At 0.35% earnings yield, Alnylam's pendulum has swung from -$405M losses to euphoria at 70x earnings.
What does this company do and how does it make money?
Alnylam operates a highly concentrated biotech model with just two RNA interference drugs driving all product revenue. The 85% revenue growth and 75.6% gross margins demonstrate strong pricing power in specialized therapeutics, but the narrow product portfolio creates binary risk around these two assets.
Five legendary investment frameworks analyzed this company.
Lynch sees a classic fast grower with 85% revenue growth and insider buying, while Marks sees a 70x earnings pendulum at its euphoric peak. The tie-breaker? Whether you believe management or the institutions heading for the exits. Tap any framework card below to explore their complete analysis and specific position on Alnylam.

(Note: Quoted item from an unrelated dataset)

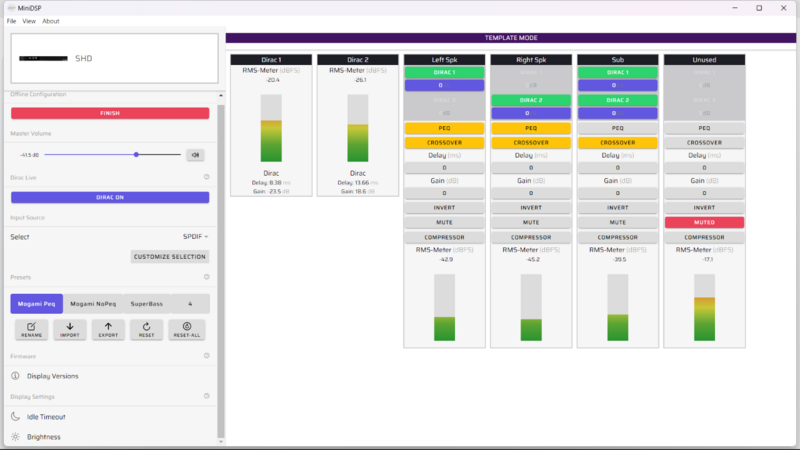Click the Brightness sun icon

(16, 437)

How much cash does it generate and where does it go?
Alnylam channels every dollar of cash flow — and then some — into R&D, spending 110-228% of operating cash in positive quarters. This aggressive reinvestment strategy reflects confidence in the pipeline but creates significant cash flow volatility as the company prioritizes future growth over current returns.
Is the business getting stronger or weaker?

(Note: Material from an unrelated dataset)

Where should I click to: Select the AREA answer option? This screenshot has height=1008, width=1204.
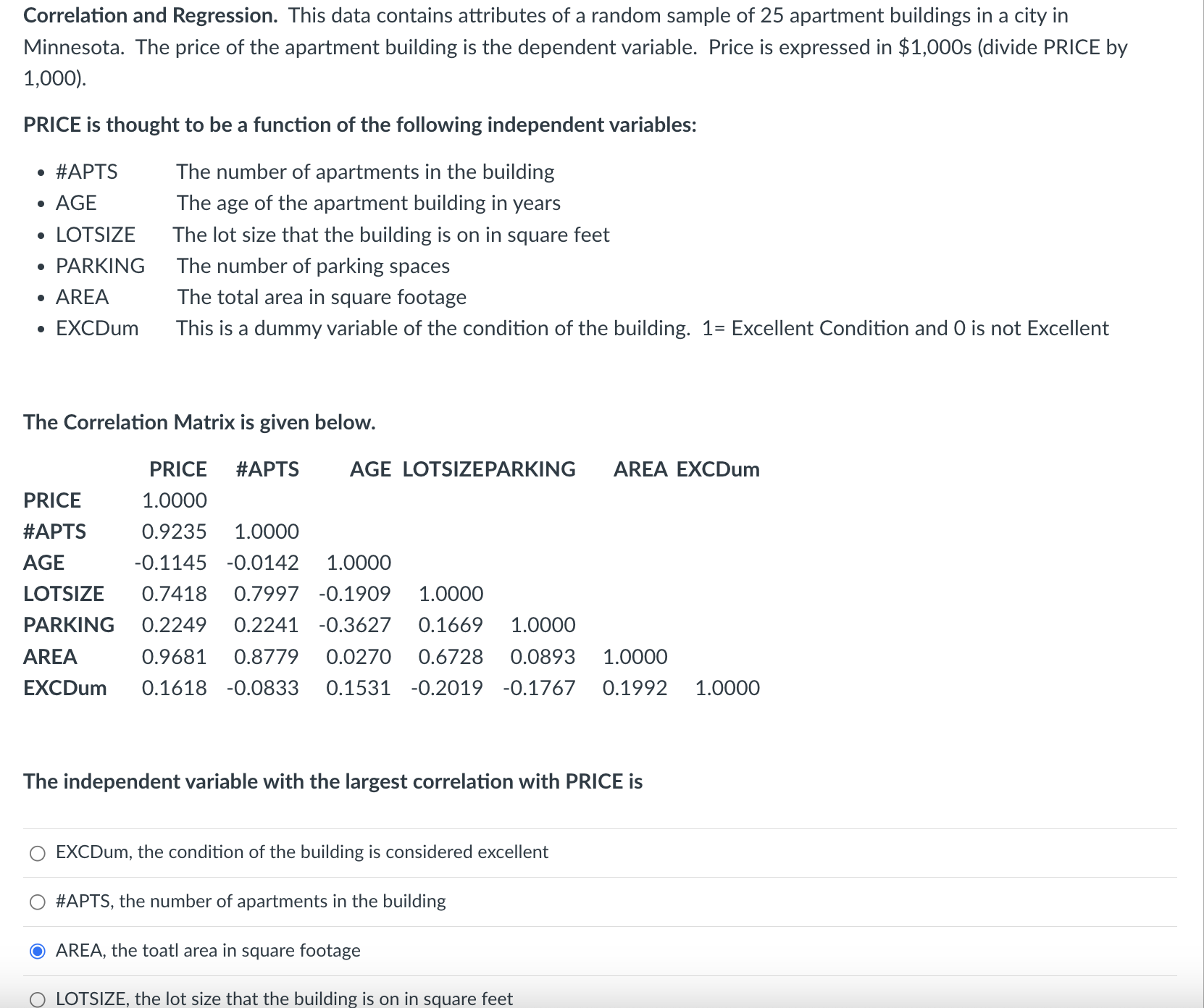tap(36, 951)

Alnylam has executed a dramatic turnaround from deep losses to sustained profitability in just 2.5 years. The combination of 85% revenue growth, expanding operating margins, and consistent 75%+ gross margins signals a business hitting its commercial stride after years of development-stage losses.
What could go wrong and has it survived trouble before?
Alnylam's extreme concentration in two products creates binary risk — any setback to GIVLAARI or ONPATTRO could devastate results. The ownership divergence, with management buying while institutions sell, suggests disagreement about whether current 70x earnings adequately prices these concentration risks.
From -$405M quarterly losses to +$186M profits in 2.5 years — but at 70.52x earnings, the market already priced in the miracle.
Is the stock priced for perfection, fair value, or pessimism?
At 70.52x earnings, the market has already priced in Alnylam's profitability miracle. The 0.35% earnings yield offers virtually no cushion for disappointment, while the implied 5.16% perpetual growth rate seems conservative against 85% current growth but may reflect concerns about the two-product concentration.
Analysis applies published investment frameworks to publicly available financial data. Educational purposes only. Not financial advice.